→ Required action
Among the lines below, copy each one in which "computer" appears.
Segment Open
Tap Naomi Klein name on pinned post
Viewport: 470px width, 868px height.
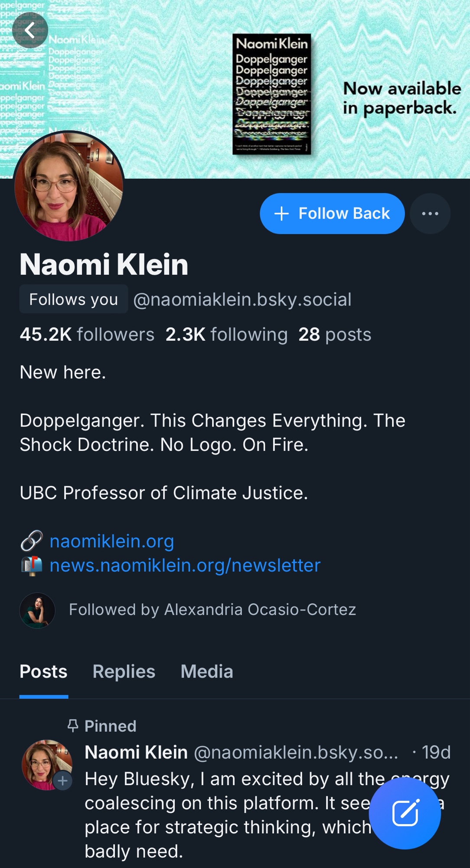(136, 752)
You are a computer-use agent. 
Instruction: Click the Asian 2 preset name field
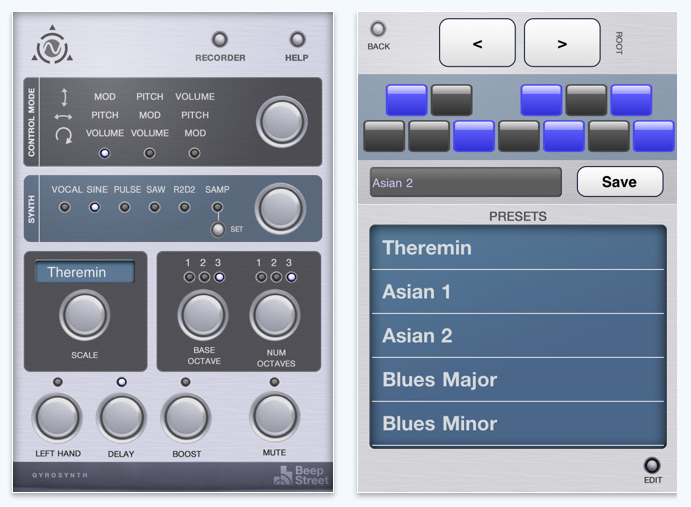tap(465, 183)
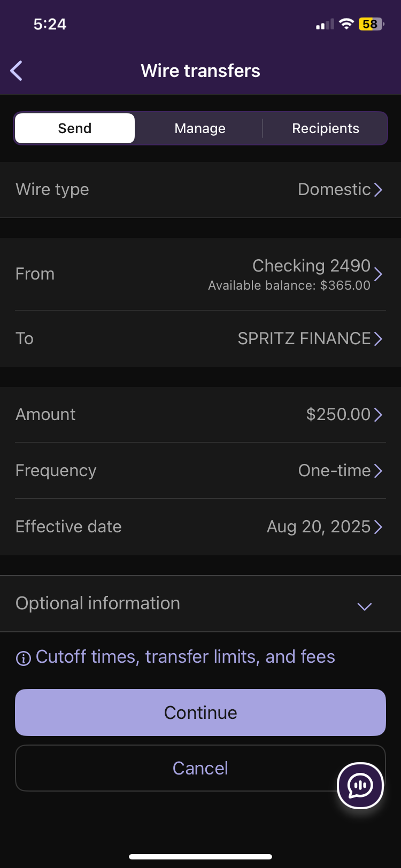Tap the home indicator bar
Viewport: 401px width, 868px height.
(x=201, y=857)
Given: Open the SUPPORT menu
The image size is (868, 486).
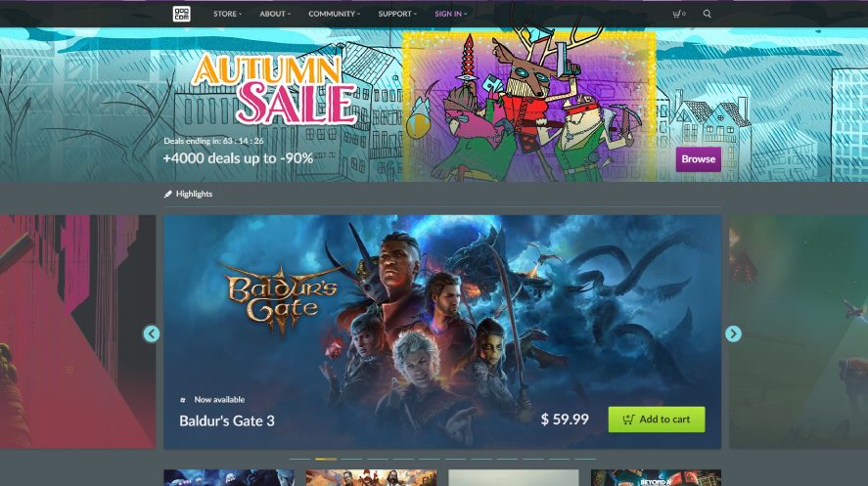Looking at the screenshot, I should [x=397, y=14].
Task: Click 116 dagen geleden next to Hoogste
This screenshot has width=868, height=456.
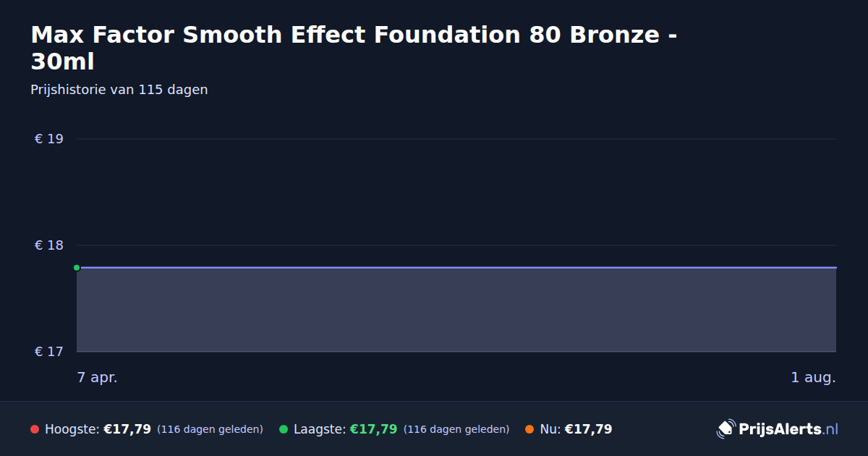Action: pos(210,429)
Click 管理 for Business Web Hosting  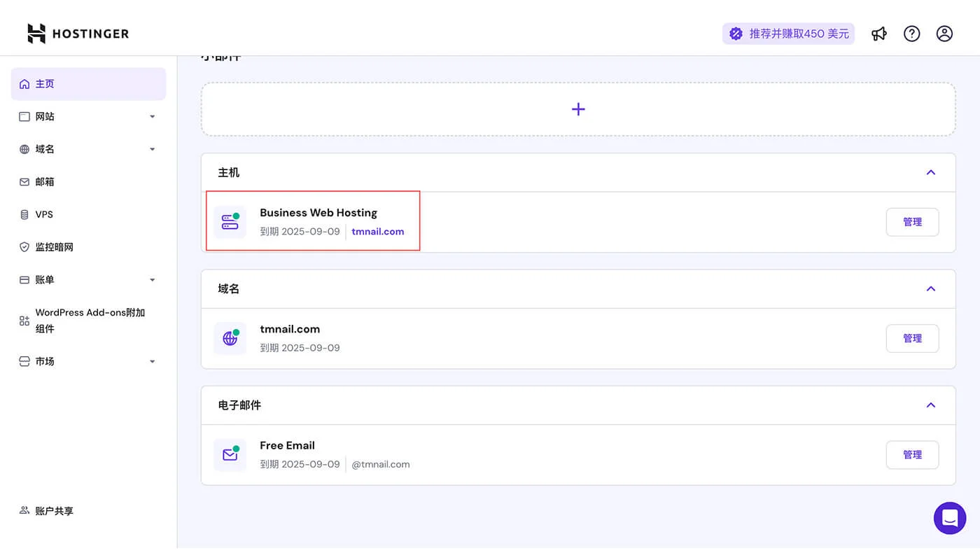click(x=912, y=222)
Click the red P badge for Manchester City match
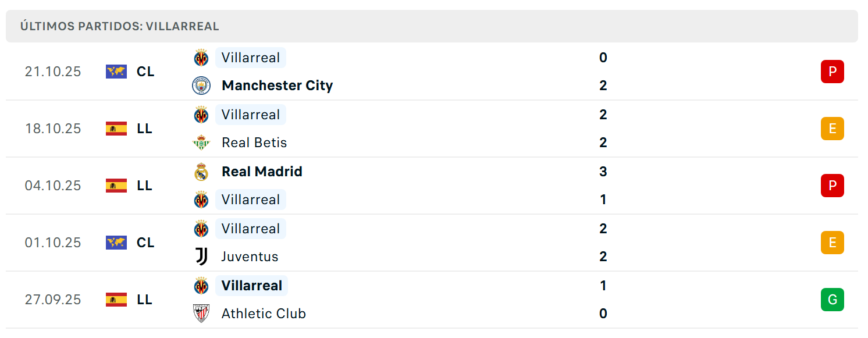 click(833, 72)
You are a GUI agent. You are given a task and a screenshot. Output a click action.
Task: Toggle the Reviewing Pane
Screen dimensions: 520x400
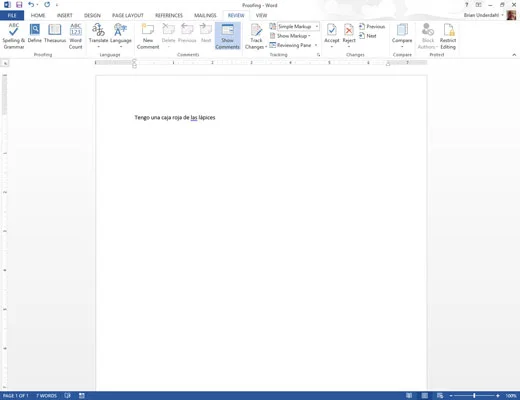click(x=294, y=45)
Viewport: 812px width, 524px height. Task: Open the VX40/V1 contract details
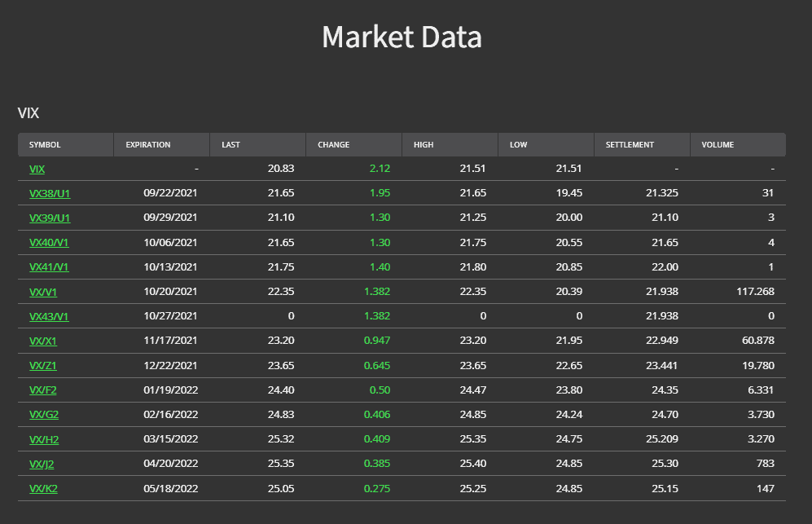[49, 242]
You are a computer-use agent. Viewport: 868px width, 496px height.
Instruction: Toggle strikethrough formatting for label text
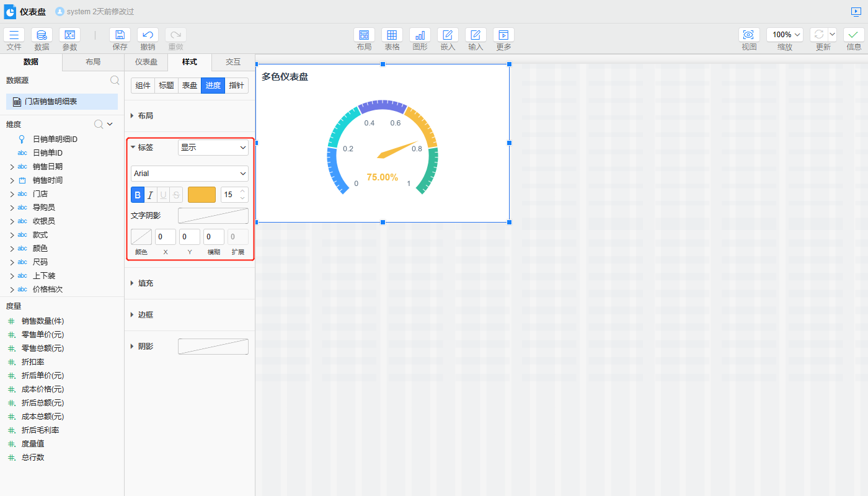click(176, 195)
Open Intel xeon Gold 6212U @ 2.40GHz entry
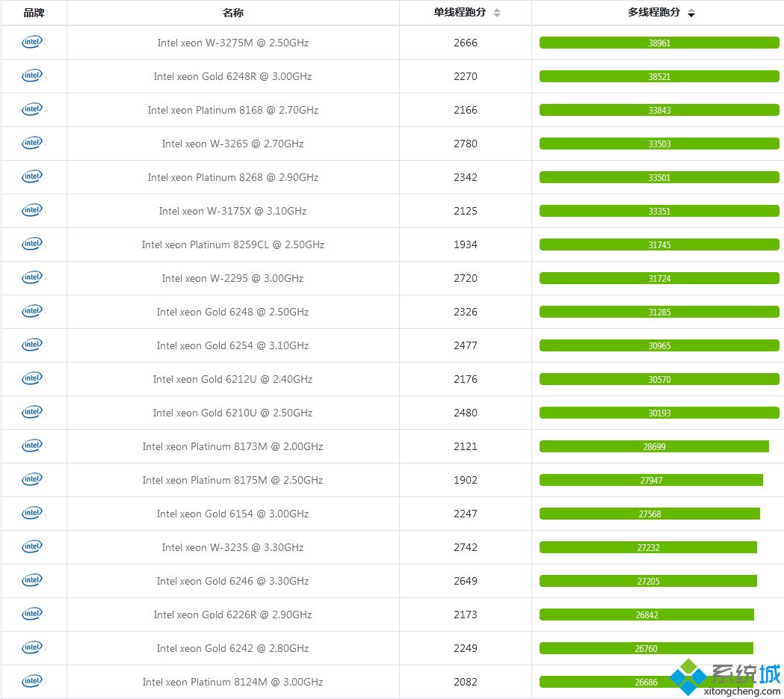Viewport: 784px width, 699px height. pos(233,379)
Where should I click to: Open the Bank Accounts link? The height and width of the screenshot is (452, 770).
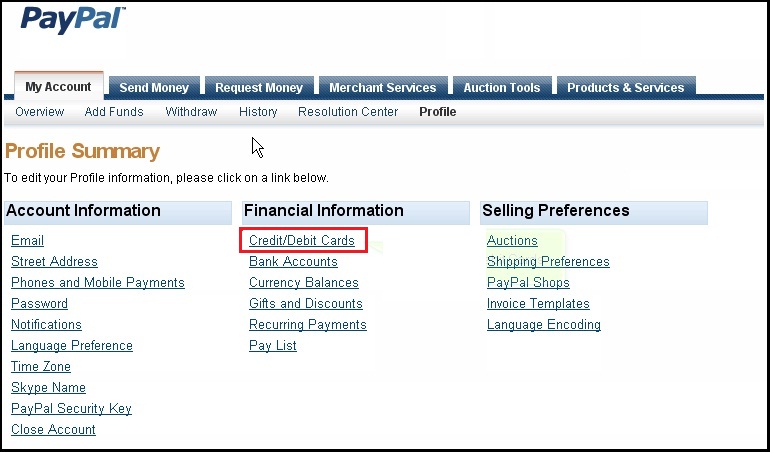pyautogui.click(x=293, y=261)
Segment Closed
→ Expected answer
You are a computer-use agent. 
You are a computer-use agent. Viewport: 868px width, 496px height.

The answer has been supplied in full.